** Source data follows **

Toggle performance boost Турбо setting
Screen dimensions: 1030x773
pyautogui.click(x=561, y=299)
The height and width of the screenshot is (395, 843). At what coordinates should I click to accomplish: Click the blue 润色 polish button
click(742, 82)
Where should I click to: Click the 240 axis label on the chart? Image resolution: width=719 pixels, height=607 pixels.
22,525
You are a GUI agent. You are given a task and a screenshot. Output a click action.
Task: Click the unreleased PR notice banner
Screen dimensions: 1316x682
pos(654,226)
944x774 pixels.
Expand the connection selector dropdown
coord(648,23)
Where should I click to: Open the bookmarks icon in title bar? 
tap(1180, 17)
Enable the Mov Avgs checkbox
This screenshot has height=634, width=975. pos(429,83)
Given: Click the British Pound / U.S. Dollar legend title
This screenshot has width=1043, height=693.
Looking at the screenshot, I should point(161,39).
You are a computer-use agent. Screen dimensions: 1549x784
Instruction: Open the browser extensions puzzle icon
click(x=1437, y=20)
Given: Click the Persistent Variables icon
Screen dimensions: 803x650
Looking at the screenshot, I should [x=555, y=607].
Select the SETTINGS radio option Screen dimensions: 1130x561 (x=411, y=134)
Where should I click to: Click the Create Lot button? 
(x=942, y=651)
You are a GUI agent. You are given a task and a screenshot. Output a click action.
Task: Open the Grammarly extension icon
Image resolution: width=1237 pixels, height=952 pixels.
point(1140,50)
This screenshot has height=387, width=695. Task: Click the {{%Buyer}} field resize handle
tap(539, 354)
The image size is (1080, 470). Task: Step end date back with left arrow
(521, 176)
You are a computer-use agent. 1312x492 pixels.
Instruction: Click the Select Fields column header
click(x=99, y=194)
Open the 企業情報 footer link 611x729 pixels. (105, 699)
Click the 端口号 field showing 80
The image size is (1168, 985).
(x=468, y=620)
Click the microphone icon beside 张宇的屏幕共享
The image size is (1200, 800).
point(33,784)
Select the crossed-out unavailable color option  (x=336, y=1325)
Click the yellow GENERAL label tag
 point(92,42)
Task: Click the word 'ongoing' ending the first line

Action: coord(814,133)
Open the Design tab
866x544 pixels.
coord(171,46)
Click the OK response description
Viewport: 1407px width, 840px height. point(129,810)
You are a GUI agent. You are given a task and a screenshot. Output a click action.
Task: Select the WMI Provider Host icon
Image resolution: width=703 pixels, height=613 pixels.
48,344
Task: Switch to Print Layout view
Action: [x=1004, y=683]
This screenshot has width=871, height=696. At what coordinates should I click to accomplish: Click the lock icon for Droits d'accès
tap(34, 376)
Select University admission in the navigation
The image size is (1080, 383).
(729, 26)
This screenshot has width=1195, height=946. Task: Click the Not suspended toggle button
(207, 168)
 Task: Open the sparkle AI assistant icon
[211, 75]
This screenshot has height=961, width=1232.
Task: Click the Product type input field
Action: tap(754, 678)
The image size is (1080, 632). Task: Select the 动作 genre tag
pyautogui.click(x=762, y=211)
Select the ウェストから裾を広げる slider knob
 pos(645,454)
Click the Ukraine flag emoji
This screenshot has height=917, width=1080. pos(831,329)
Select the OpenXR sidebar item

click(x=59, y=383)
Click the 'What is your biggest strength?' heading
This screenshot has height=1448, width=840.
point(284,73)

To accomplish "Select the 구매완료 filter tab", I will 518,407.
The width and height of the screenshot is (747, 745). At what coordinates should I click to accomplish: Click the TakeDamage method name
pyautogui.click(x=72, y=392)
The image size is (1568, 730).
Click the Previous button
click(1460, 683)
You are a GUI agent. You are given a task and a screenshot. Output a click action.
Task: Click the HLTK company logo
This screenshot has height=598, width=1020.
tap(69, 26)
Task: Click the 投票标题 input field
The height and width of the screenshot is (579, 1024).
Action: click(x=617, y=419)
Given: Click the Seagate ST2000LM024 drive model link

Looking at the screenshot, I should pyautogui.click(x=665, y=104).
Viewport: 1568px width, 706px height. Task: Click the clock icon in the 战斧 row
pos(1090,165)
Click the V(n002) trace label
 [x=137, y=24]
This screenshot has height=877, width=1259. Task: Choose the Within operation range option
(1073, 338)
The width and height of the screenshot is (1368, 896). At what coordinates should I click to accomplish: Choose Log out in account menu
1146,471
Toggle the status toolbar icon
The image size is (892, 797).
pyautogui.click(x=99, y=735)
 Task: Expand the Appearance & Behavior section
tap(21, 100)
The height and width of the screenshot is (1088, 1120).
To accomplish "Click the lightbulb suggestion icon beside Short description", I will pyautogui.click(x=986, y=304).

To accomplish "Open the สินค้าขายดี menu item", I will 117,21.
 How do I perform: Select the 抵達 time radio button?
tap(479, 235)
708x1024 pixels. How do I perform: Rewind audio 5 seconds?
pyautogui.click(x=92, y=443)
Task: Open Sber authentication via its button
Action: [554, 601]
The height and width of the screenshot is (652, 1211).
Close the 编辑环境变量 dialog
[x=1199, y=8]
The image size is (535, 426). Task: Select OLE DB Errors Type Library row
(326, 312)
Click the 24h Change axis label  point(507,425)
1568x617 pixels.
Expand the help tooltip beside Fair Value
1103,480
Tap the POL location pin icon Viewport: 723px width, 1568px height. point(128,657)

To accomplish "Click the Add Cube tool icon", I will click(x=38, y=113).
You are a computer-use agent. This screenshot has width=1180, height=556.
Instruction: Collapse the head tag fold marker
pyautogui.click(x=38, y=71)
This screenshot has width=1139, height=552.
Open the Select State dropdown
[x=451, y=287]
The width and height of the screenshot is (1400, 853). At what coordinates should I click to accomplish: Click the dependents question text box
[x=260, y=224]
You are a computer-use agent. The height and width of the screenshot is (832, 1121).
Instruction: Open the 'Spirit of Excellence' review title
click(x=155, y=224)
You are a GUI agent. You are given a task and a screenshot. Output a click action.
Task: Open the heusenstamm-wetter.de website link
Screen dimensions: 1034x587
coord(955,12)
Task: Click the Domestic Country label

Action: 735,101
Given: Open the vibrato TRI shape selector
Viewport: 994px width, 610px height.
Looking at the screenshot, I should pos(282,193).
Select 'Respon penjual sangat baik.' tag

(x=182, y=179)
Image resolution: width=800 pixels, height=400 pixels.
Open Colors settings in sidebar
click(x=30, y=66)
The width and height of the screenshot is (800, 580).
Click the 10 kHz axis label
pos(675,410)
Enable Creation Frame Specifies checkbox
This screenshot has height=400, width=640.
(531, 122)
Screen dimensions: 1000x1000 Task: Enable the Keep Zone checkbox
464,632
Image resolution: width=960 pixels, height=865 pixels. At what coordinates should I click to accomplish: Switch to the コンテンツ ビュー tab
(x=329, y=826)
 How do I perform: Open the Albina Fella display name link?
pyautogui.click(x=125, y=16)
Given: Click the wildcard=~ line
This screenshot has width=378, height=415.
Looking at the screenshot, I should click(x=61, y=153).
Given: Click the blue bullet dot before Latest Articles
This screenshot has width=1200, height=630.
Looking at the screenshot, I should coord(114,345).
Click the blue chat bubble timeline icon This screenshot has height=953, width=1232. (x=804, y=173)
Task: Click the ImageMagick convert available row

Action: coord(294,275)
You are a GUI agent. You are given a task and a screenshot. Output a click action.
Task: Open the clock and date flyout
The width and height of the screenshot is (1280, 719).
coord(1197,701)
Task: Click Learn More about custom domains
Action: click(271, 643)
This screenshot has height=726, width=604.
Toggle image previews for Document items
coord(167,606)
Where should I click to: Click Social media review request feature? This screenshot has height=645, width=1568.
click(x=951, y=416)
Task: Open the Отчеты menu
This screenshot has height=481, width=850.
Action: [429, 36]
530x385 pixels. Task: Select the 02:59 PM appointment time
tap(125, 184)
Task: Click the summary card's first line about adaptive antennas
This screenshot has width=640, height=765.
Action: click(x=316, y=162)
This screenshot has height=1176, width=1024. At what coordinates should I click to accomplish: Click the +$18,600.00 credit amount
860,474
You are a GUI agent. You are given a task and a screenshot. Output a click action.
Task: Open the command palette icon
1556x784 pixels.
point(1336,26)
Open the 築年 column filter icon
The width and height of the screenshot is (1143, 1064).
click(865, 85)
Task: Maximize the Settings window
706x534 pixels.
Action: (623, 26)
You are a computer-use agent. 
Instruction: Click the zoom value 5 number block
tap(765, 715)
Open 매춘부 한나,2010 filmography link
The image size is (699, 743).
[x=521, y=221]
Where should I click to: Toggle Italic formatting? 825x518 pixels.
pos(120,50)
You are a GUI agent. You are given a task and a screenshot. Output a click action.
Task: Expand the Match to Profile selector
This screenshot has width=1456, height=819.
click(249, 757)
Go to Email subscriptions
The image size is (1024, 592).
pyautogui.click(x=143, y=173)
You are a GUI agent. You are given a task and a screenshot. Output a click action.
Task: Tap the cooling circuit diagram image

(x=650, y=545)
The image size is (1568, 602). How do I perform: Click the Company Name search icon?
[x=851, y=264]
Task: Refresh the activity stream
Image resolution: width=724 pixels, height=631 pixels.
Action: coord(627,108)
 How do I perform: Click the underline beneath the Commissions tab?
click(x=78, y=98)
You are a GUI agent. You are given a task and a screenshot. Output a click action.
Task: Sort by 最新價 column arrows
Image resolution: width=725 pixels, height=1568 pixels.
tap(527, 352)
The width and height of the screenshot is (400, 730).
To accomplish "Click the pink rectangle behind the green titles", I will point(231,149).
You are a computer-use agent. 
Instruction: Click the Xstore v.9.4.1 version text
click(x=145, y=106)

** End of Source data **

#### [Task to carry out]
Wherever a line contains the string "filter", copy that line from the data.

#### [Expected answer]
To accomplish "Select the 구매완료 filter tab", I will 518,407.
Open the 築年 column filter icon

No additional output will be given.